» SOURCE DATA
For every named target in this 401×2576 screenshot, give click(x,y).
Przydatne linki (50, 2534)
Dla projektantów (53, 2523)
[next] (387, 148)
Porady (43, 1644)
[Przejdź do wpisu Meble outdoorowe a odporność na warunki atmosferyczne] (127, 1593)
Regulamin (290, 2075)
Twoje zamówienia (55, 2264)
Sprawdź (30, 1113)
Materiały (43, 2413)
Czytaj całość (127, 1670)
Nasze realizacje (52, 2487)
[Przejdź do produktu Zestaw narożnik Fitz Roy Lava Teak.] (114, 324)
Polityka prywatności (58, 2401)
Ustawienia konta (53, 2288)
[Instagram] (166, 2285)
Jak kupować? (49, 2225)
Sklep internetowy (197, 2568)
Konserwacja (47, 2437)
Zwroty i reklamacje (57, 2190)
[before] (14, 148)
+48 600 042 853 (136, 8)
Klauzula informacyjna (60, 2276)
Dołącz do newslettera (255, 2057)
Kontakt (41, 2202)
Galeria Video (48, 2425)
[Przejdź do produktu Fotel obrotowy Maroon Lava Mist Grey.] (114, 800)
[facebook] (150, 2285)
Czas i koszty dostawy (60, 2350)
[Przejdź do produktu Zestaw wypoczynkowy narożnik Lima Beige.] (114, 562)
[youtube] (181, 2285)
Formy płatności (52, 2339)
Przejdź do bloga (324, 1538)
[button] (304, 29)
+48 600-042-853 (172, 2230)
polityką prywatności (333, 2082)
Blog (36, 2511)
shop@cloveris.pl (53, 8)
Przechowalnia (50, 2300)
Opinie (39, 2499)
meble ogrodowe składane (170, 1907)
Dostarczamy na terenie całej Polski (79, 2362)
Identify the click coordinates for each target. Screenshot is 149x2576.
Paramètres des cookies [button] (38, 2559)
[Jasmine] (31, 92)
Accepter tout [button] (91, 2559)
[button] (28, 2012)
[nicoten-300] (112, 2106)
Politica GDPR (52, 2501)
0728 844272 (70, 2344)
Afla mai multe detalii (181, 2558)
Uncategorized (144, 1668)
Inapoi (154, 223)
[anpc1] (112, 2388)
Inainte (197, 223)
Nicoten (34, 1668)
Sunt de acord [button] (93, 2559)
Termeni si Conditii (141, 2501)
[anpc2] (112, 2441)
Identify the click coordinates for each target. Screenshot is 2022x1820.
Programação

» TASK ITEM
Print each record again. Nothing may be left out.

» REPLY TO THE EXERCISE
For every named target in this 401×2576 screenshot, give click(x,y).
Przydatne linki (50, 2534)
Dla projektantów (53, 2523)
[next] (387, 148)
Porady (43, 1644)
[Przejdź do wpisu Meble outdoorowe a odporność na warunki atmosferyczne] (127, 1593)
Regulamin (290, 2075)
Twoje zamówienia (55, 2264)
Sprawdź (30, 1113)
Materiały (43, 2413)
Czytaj całość (127, 1670)
Nasze realizacje (52, 2487)
[Przejdź do produktu Zestaw narożnik Fitz Roy Lava Teak.] (114, 324)
Polityka prywatności (58, 2401)
Ustawienia konta (53, 2288)
[Instagram] (166, 2285)
Jak kupować? (49, 2225)
Sklep internetowy (197, 2568)
Konserwacja (47, 2437)
Zwroty i reklamacje (57, 2190)
[before] (14, 148)
+48 600 042 853 (136, 8)
Klauzula informacyjna (60, 2276)
Dołącz do newslettera (255, 2057)
Kontakt (41, 2202)
Galeria Video (48, 2425)
[Przejdź do produktu Fotel obrotowy Maroon Lava Mist Grey.] (114, 800)
[facebook] (150, 2285)
Czas i koszty dostawy (60, 2350)
[Przejdź do produktu Zestaw wypoczynkowy narożnik Lima Beige.] (114, 562)
[youtube] (181, 2285)
Formy płatności (52, 2339)
Przejdź do bloga (324, 1538)
[button] (304, 29)
+48 600-042-853 (172, 2230)
polityką prywatności (333, 2082)
Blog (36, 2511)
shop@cloveris.pl (53, 8)
Przechowalnia (50, 2300)
Opinie (39, 2499)
meble ogrodowe składane (170, 1907)
Dostarczamy na terenie całej Polski (79, 2362)
Identify the click coordinates for each target. Screenshot is 149x2576.
Paramètres des cookies [button] (38, 2559)
[Jasmine] (31, 92)
Accepter tout [button] (91, 2559)
[button] (28, 2012)
[nicoten-300] (112, 2106)
Politica GDPR (52, 2501)
0728 844272 (70, 2344)
Afla mai multe detalii (181, 2558)
Uncategorized (144, 1668)
Inapoi (154, 223)
[anpc1] (112, 2388)
Inainte (197, 223)
Nicoten (34, 1668)
Sunt de acord [button] (93, 2559)
Termeni si Conditii (141, 2501)
[anpc2] (112, 2441)
Identify the click coordinates for each target. Screenshot is 2022x1820.
Programação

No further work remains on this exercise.